Maxime Prananto runs an artistic design and production practice. It intervenes in the domain of architecture and infiltrates art spaces. The practice consists of public and private commissions as well as autonomous work. It sometimes functions as a production studio for other artists and makers.

The practice deals with the simultaneous conception and production of objects, scenography, furniture, exhibitions and sculpture. While its output is varied, each undertaking relies on a voluntary set of conceptual and physical boundaries. This practice attempts to reserve a substantial portion of its efforts for theory and reflection.

Underlying themes of the practice include manufacturing, logistics and iconography in the built environment. The attempt within the practice is for work to materialize intelligently within certain circumstances and references without the result of a self-intelligent work. In this sense, the aim is to be neutral and to propose a matter-of-factness about the conditions in which work is being made. Nevertheless, all interventions reflect a sensitivity to the beauty of constraints and gather meaning throughout the entirety of their process. 

This practice is linked to several courses and studios in architecture and interior architecture at the University of Leuven.


Table Setting
2023


Flemish Architecture Institute, Antwerp BE
Solo show curated by Petrus Kemme

Table Setting is an exhibition series on young architects from Flanders and Brussels, produced by DE SINGEL and the Flanders Architecture Institute (VAi). 
In each edition a young design practice presents itself on the square in front of DE SINGEL. A colourful set of tables supports the exhibition and acts as urban furniture, each time in a new configuration.

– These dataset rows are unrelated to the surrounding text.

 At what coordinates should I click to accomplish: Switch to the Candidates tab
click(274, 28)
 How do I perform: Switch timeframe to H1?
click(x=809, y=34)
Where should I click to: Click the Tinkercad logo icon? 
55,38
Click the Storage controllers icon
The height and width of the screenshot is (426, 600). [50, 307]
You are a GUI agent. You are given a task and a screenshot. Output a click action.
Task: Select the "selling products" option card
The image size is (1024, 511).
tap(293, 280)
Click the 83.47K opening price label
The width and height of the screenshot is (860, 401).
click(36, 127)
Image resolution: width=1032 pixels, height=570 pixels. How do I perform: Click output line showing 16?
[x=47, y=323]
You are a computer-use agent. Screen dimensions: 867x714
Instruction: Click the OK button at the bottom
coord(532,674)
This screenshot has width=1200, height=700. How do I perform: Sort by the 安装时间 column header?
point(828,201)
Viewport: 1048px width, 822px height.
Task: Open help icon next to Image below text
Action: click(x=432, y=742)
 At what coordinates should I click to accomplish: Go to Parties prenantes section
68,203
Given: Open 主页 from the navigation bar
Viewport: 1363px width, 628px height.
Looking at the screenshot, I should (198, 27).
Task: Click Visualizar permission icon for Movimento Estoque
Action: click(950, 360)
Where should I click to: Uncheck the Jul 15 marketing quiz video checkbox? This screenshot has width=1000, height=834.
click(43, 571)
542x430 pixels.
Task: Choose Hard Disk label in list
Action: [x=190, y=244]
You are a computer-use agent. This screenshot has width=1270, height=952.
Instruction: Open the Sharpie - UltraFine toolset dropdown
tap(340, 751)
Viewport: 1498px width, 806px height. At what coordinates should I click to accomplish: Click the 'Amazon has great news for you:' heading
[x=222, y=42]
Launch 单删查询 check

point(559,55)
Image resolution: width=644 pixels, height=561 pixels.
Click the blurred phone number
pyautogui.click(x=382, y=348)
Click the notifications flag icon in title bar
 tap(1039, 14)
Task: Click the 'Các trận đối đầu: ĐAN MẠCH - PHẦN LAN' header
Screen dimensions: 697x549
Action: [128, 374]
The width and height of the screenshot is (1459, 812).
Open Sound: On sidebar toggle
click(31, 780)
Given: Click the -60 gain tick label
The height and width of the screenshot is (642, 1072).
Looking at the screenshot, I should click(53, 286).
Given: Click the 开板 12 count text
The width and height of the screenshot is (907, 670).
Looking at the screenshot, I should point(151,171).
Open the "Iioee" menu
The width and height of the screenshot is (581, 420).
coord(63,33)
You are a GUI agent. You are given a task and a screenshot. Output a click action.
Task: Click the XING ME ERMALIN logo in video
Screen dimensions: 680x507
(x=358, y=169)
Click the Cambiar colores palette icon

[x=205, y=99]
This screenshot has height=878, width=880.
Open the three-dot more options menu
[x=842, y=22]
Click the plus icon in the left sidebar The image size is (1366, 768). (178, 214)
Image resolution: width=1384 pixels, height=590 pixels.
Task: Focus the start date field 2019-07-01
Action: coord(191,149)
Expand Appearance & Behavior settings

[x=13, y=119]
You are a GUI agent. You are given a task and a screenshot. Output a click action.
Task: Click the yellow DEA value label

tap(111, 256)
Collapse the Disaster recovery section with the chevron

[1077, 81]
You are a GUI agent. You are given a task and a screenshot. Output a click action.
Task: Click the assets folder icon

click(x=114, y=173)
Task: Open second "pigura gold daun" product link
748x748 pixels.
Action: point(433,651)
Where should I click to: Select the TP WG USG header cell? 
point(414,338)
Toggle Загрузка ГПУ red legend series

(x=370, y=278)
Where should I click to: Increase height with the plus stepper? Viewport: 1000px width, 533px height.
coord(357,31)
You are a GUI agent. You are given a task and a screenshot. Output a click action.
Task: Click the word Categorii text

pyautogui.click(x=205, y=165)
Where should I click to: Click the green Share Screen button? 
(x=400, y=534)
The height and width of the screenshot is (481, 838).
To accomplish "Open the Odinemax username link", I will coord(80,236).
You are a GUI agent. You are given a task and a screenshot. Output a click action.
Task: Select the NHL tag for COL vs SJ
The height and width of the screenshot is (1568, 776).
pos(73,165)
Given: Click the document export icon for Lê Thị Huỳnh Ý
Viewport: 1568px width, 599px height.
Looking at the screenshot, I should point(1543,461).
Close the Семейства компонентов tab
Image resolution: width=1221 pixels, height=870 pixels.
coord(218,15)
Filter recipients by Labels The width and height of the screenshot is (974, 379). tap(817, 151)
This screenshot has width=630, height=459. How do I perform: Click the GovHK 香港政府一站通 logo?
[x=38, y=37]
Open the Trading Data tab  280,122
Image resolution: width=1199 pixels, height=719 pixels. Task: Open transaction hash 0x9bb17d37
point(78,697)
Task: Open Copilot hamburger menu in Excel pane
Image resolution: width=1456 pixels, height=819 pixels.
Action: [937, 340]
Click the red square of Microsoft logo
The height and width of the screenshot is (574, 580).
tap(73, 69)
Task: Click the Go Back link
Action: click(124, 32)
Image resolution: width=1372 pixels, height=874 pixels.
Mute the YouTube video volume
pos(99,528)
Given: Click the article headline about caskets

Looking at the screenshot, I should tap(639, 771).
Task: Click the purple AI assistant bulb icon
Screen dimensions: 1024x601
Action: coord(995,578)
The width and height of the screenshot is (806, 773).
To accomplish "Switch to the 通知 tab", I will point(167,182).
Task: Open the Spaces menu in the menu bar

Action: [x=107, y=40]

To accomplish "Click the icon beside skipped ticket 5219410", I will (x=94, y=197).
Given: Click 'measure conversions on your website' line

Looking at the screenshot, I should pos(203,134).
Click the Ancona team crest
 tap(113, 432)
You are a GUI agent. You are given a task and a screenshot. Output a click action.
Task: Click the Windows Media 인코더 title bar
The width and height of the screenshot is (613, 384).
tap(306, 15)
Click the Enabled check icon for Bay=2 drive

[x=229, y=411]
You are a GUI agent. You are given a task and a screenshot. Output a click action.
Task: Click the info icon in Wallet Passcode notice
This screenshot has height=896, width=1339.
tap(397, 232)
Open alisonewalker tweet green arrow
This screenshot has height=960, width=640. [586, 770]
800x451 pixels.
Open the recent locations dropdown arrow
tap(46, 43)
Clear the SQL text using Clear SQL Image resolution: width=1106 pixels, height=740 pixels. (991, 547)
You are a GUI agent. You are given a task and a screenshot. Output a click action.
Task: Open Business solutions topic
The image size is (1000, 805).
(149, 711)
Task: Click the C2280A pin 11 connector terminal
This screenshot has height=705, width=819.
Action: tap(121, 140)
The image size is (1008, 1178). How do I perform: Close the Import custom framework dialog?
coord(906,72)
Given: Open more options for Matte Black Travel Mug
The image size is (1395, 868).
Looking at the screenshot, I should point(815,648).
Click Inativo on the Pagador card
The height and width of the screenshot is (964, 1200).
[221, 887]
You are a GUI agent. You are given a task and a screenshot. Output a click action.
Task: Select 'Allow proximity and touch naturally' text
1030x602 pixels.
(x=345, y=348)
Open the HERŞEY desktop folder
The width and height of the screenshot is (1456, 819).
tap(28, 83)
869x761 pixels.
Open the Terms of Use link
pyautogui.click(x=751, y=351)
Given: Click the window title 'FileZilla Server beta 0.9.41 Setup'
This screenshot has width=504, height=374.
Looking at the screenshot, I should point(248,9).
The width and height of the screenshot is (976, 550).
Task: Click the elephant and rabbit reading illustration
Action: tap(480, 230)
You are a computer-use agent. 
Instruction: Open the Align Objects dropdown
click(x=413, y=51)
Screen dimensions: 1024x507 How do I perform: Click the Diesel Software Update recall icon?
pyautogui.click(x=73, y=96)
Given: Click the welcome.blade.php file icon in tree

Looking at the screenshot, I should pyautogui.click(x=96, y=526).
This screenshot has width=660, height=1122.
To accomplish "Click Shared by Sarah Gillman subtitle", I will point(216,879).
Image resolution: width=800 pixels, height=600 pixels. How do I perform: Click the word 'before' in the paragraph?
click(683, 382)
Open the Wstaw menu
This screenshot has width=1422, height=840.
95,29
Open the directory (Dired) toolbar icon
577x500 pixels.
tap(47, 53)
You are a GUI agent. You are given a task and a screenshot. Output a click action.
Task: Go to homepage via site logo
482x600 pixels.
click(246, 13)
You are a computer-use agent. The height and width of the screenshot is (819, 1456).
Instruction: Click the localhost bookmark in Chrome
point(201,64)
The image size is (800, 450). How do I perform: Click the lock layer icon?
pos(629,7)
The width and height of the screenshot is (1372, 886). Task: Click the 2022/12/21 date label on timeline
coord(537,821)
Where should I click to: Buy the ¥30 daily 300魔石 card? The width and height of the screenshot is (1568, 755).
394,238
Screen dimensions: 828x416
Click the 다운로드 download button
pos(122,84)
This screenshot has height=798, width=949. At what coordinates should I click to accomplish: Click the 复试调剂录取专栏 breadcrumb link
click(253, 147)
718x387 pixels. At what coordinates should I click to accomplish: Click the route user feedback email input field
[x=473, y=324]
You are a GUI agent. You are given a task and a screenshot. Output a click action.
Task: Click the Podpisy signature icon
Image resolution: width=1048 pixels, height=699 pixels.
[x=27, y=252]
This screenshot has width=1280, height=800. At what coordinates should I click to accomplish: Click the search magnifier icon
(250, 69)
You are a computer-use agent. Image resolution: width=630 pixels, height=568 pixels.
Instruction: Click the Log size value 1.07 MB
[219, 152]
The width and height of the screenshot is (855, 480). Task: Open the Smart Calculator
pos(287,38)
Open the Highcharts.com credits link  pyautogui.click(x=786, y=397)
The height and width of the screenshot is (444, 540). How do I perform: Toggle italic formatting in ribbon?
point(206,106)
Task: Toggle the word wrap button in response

The fourth edition of Table Setting is built around an extension for the exhibition series' installation. Maxime Prananto created an element that combines several functions. But first and foremost, it forms a point of reference for the ever-changing arrangements of tables. In the central row of tables, Prananto gives an insight into his practice, using the process behind the new element for Table Setting as a
guide. The texts in this guide and on the tables thereby explore some aspects of his practice. Around the central new element and the row of tables, a number of triptychs with photographs by Prananto complete the exhibition. They illustrate his attentive view of the everyday environment. In their mutual confrontations, they evoke all kinds of associations, in a deliberate absence of explicit signification.


This exhibition unfolds as a polyptych, with more unknowns than equations. The design question consists of a few light chalk lines. The curatorial approach takes shape synchronously through the eyes of the institute, the makers, the producers, the writers. But if the object to be realized is still largely in flux, is there anything to curate at all? Yes, but only incrementally: the process tentatively announces itself more loudly. Gradually, interim results in the form of sketches, diagrams and correspondence gain in importance. They become independent and confront each other. They are then superimposed again. Materials, images and words not only form constellations but can strongly edit each other. This exhibition can  simply  be read as a lightly drawn contour, within which an endless and scale-less pleasure in confrontations plays out.